Compound 7, a colorless oil, showed a molecular formula C15H20O3, assigned by HRESIMS (m/z 271.1310] [M + Na]+, calcd. 248.1412). The IR spectrum showed absorption bands at 3469 cm−1 (OH group), 1756 cm−1 (γ-lactone), and 1650, 1612 cm−1 (olefinic functions). The 1H NMR of 7 showed the presence of four olefinic methylene protons at δH 4.86 (d, J = 1.5 Hz, H-15a), 4.95 (d, J = 1.5 Hz, H-15b), 5.50 (d, J = 3.1 Hz, H-13a), 6.22 (d, J = 3.1 Hz, H-13b), and two oxygenated methines at δH 5.54 (dd, J = 11.0 Hz, H-6), and 4.60 (dd, J = 2.7, 5.4 Hz, H-8). The 13C NMR and DEPT data indicated the presence of one methyl carbon, six methylene groups (including two exomethylene double bonds), four methine carbons, one quaternary carbon, two di-substituted olefinic carbons, and one carbonyl group corresponding to a γ-lactone. The connectivities were established by analysis of its COSY experiment. Careful study of the 2D NMR and comparison with the partially reported 1H NMR data for 8β-hydroxy-β-cyclocostunolide (Jakupovic et al. 1988) led us to the conclusion that compound 7 could be identified as (8R)-8-hydroxy-β-cyclocostunolide. Complete 1H and 13C spectroscopic data of 7 is reported for the first time.

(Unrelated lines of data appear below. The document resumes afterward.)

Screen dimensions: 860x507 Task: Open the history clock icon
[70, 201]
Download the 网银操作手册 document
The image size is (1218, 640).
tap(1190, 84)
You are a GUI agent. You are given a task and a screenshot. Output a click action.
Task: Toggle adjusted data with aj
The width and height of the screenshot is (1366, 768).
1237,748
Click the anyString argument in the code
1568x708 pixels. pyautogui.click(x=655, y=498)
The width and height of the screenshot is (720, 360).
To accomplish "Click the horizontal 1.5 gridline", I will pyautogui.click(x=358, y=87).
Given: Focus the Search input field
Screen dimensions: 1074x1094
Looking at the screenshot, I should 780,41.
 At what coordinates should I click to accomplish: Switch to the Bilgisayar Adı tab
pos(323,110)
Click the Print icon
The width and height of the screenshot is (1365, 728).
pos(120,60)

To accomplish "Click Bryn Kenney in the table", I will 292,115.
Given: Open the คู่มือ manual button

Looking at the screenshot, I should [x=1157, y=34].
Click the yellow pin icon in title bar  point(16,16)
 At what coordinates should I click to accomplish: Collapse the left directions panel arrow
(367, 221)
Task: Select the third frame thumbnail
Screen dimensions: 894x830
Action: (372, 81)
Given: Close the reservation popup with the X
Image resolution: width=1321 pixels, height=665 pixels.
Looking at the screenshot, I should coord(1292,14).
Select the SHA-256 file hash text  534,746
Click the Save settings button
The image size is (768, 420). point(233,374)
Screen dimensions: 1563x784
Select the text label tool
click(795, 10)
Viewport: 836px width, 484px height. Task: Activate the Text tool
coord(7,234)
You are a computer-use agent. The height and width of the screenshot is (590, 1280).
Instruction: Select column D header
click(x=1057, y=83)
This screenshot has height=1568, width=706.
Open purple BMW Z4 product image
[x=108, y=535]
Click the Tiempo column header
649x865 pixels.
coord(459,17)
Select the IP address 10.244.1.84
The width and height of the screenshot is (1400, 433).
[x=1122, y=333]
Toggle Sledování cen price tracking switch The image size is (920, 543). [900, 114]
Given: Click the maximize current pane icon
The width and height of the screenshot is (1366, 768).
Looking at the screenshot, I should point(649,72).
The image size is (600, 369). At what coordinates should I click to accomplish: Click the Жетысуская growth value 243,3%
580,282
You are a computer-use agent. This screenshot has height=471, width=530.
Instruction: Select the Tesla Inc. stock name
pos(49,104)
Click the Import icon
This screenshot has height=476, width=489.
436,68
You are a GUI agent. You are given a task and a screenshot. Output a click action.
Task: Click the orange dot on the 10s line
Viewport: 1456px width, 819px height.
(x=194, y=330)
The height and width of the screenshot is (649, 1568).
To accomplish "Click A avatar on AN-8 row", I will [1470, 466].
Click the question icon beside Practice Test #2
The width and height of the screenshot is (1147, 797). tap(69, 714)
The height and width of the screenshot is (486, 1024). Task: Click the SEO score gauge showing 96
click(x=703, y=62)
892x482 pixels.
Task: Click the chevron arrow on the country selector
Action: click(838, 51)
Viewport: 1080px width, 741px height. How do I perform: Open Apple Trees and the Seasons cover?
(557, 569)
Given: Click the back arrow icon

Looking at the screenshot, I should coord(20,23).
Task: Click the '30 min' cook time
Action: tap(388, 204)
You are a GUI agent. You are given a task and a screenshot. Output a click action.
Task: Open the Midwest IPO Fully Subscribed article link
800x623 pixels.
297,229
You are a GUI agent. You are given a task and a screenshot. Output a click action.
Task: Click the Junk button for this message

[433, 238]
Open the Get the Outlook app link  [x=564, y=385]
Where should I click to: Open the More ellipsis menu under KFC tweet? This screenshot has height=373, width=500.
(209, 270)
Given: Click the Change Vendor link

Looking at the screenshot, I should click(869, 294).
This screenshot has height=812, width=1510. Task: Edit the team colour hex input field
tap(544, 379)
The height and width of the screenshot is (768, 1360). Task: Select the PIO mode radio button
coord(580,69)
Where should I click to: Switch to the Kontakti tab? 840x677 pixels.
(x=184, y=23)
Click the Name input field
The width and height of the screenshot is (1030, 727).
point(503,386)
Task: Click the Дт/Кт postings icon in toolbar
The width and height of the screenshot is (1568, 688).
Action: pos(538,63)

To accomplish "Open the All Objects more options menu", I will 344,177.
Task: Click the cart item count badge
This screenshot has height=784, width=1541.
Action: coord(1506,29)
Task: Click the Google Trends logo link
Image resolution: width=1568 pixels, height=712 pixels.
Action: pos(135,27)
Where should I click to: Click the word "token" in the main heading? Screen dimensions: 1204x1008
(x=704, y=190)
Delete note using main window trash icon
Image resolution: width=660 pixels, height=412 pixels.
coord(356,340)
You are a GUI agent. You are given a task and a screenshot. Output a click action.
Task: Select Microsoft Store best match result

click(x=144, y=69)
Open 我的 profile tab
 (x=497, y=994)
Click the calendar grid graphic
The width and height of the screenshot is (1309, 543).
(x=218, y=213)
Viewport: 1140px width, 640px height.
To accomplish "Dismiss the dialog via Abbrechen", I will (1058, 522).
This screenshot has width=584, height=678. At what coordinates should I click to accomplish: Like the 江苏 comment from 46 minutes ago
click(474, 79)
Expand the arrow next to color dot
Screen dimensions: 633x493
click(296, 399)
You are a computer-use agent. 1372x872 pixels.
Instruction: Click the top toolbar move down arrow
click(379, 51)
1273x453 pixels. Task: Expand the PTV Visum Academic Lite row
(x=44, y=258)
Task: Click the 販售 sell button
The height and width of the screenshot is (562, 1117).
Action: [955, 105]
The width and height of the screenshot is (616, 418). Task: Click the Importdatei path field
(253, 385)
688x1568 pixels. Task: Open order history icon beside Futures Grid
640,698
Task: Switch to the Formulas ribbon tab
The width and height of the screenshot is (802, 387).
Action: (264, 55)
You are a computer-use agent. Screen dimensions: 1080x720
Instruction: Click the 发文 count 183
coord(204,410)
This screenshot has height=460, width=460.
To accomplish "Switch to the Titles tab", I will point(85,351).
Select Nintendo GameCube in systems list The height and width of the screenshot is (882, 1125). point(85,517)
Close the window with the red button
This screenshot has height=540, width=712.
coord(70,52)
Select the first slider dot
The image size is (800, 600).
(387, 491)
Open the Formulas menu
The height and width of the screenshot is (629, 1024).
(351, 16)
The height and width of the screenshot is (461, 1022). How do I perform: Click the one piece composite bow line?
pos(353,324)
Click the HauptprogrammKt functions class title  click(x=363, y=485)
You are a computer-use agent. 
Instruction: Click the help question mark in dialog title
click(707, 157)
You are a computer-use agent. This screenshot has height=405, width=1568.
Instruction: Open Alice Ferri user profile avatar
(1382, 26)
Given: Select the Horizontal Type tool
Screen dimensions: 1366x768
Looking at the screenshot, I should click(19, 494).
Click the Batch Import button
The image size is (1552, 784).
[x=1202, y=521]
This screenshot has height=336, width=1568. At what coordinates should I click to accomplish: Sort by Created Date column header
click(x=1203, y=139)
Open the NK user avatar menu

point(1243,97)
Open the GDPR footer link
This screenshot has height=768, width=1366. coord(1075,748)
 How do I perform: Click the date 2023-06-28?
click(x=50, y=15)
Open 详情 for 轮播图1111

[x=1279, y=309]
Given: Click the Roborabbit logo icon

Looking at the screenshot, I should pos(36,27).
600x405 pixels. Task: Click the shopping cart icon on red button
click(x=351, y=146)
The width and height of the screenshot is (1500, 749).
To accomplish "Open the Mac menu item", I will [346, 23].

We were also interested in determining whether some of the isolated compounds displayed cytotoxic properties against U-937 cells. This cell line is a useful model to study the cell growth inhibition of leukemia cells by chemical, physical, and physiological agents. Antiproliferative studies in the U-937 cells of the new labdane diterpenoids 13 as well as, the known sesquiterpene lactone 7 and the flavonoid quercetin 3,7-dimethylether were assessed and it was observed that the latter compounds were the most cytotoxic compounds. Treatment with both compounds resulted in a dose-dependent inhibition of cellular proliferation. The IC50 values (the concentration that induces a 50% inhibition of cell growth) against U-937 cells were 6.0 ± 0.7 µM and 7.0 ± 0.5 µM for 8β-hydroxy-β-cyclocostunolide 7 and quercetin 3,7-dimethylether, respectively. However, the naturally occurring labdane diterpenoids 13 did not display any potent cytotoxic properties (IC50 >10 µM). The antitumor agent etoposide was used as a positive control (IC50 = 1.5 ± 0.2 µM).